TRECHO EXTRAÍDO:
+ + + + + + +
     Recentemente, o romance vem sendo reapresentado na TV sob a forma de novela[2], a partir de um remake datado de 1975. Nessa recente filmagem, a Dona Sinhazinha foi brilhantemente representada pela atriz Maitê Proença, que, no dia 08 de agosto (30º capítulo), foi assassinada com dois tiros pelo marido, o coronel Jesuíno, na trama representado por José Wilker. Essa foi a última agressão desse homem a uma mulher que, em todos os episódios anteriores, foi violentada de alguma forma, seja no âmbito físico, psicológico, moral, sexual ou patrimonial.
     Baseada na atuação da Dona Sinhazinha da novela é que optei por tecer alguns comentários acerca da violência contra a mulher no âmbito afetivo/doméstico, uma vez que a novela tende a deter um maior acesso da população brasileira, se comparada ao livro. O objetivo é o de me valer da dramaturgia para mostrar que, infelizmente, vale o ditado de que “a arte imita a vida”. Assim como na ficção de Jorge Amado, na pequena Ilhéus de 1925, ainda hoje, em 2012, a mulher continua sendo violentada de diversas formas, com agressões cada vez mais atrozes, até culminar, muitas vezes, em seu assassinato.
      Assim como a Dona Sinhazinha foi violentada nos diversos âmbitos previstos pela Lei Maria da Penha[3], muitas mulheres brasileiras ainda hoje estão sob o jugo do homem (na maioria das vezes o agressor vem representado pela figura masculina), seja ele marido, namorado, pai ou irmão. Também pode ocorrer com uma companheira, em caso de união homoafetiva, por exemplo.
      O simples fato de ela ser mulher é o que determina o motivo pelo qual foi agredida e, baseado nessa condição de mulher, é que o agressor(a) constrói o seu discurso de que tem o direito de violentá-la. Tem-se aí como base uma relação de patriarcado, muito presente em sociedades sexistas, em que há a desigualdade das relações entre homem e mulher, o que permite que haja um exercício privado e institucionalizando de poder, controle e domínio, usando-se como ferramenta para isso a violência[4].
      Pois bem, são cinco os tipos de violência doméstica, segundo a Lei Maria da Penha: física, psicológica, sexual, patrimonial e moral. Para evitar um texto muito longo, aqui abordarei somente a violência sexual, que foi a mais pungente no caso de Dona Sinhazinha.
+ + + + + + +
INSTRUÇÕES DAS TAREFAS:
[A] Reproduza palavra por palavra tudo o que vai de "Recentemente, o romance" até "sexual ou patrimonial." no trecho extraído.
[B] Segundo o trecho extraído, quais são os cinco tipos de violência doméstica previstos pela Lei Maria da Penha?
+ + + + + + +
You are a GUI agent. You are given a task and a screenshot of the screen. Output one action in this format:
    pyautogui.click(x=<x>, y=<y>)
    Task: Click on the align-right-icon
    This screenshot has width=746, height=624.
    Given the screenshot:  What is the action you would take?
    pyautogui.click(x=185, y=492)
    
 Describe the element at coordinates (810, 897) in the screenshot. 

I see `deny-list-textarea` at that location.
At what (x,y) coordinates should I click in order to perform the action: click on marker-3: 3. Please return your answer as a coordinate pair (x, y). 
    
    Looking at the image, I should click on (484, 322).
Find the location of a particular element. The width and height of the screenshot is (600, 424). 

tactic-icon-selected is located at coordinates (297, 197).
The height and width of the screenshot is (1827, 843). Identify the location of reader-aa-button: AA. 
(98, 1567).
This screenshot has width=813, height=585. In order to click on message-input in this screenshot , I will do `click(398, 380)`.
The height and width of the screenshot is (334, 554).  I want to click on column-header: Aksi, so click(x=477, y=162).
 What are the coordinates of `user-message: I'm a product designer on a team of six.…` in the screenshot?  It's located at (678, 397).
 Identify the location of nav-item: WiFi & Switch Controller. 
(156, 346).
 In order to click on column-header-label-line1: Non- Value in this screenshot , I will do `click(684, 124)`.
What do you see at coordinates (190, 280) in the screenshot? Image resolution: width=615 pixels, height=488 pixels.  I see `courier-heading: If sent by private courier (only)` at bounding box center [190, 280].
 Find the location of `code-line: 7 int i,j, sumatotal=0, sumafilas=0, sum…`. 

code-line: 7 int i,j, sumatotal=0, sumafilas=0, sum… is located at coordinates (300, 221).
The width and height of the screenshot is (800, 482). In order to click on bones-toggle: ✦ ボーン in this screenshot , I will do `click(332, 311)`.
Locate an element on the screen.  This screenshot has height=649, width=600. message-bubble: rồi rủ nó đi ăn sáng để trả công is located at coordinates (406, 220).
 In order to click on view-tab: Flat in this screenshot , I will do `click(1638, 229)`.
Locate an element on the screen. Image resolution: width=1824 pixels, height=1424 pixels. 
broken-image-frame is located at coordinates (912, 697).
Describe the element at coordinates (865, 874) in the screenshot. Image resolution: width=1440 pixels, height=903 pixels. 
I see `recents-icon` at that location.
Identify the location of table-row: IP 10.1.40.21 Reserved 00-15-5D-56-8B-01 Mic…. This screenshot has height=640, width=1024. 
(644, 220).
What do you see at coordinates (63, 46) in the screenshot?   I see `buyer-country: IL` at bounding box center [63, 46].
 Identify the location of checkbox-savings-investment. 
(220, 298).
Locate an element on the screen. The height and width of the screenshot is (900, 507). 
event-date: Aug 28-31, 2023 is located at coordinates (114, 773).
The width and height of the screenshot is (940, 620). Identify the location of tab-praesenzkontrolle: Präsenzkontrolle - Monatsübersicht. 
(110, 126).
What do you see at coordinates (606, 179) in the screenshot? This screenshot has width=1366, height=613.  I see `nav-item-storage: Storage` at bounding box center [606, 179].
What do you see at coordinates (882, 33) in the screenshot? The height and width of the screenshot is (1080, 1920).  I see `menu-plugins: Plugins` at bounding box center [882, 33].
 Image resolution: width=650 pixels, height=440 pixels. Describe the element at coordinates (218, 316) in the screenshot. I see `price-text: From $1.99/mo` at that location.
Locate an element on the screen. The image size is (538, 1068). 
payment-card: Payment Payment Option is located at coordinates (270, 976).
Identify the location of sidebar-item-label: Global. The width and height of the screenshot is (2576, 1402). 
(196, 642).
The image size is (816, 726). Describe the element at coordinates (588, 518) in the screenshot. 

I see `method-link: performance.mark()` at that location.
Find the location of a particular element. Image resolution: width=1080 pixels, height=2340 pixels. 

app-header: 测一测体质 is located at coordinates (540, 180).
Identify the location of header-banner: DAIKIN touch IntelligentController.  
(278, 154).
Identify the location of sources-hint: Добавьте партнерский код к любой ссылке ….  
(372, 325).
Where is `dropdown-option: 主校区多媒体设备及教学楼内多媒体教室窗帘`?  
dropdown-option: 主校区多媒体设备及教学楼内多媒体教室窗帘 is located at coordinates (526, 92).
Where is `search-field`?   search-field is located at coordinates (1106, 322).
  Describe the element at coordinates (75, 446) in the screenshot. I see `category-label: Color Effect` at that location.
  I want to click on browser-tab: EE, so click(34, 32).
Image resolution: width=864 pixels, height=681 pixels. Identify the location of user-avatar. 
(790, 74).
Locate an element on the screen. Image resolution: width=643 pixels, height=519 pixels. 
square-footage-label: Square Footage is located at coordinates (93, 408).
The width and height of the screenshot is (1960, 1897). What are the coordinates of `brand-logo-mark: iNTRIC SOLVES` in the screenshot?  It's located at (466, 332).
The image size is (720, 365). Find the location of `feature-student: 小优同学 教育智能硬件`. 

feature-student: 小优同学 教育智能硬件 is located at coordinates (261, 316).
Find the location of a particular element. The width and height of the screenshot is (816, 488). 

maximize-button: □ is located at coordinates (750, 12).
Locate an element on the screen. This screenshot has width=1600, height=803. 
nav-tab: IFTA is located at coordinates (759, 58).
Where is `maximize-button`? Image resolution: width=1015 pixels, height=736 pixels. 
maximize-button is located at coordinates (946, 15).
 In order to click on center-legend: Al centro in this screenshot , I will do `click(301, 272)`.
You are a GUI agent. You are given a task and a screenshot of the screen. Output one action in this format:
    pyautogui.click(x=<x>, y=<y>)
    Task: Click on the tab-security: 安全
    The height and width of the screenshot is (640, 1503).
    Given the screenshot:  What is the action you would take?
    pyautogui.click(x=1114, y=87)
+ + + + + + +
RESPOSTAS:
[A]
Recentemente, o romance vem sendo reapresentado na TV sob a forma de novela[2], a partir de um remake datado de 1975. Nessa recente filmagem, a Dona Sinhazinha foi brilhantemente representada pela atriz Maitê Proença, que, no dia 08 de agosto (30º capítulo), foi assassinada com dois tiros pelo marido, o coronel Jesuíno, na trama representado por José Wilker. Essa foi a última agressão desse homem a uma mulher que, em todos os episódios anteriores, foi violentada de alguma forma, seja no âmbito físico, psicológico, moral, sexual ou patrimonial.

[B] Física, psicológica, sexual, patrimonial e moral.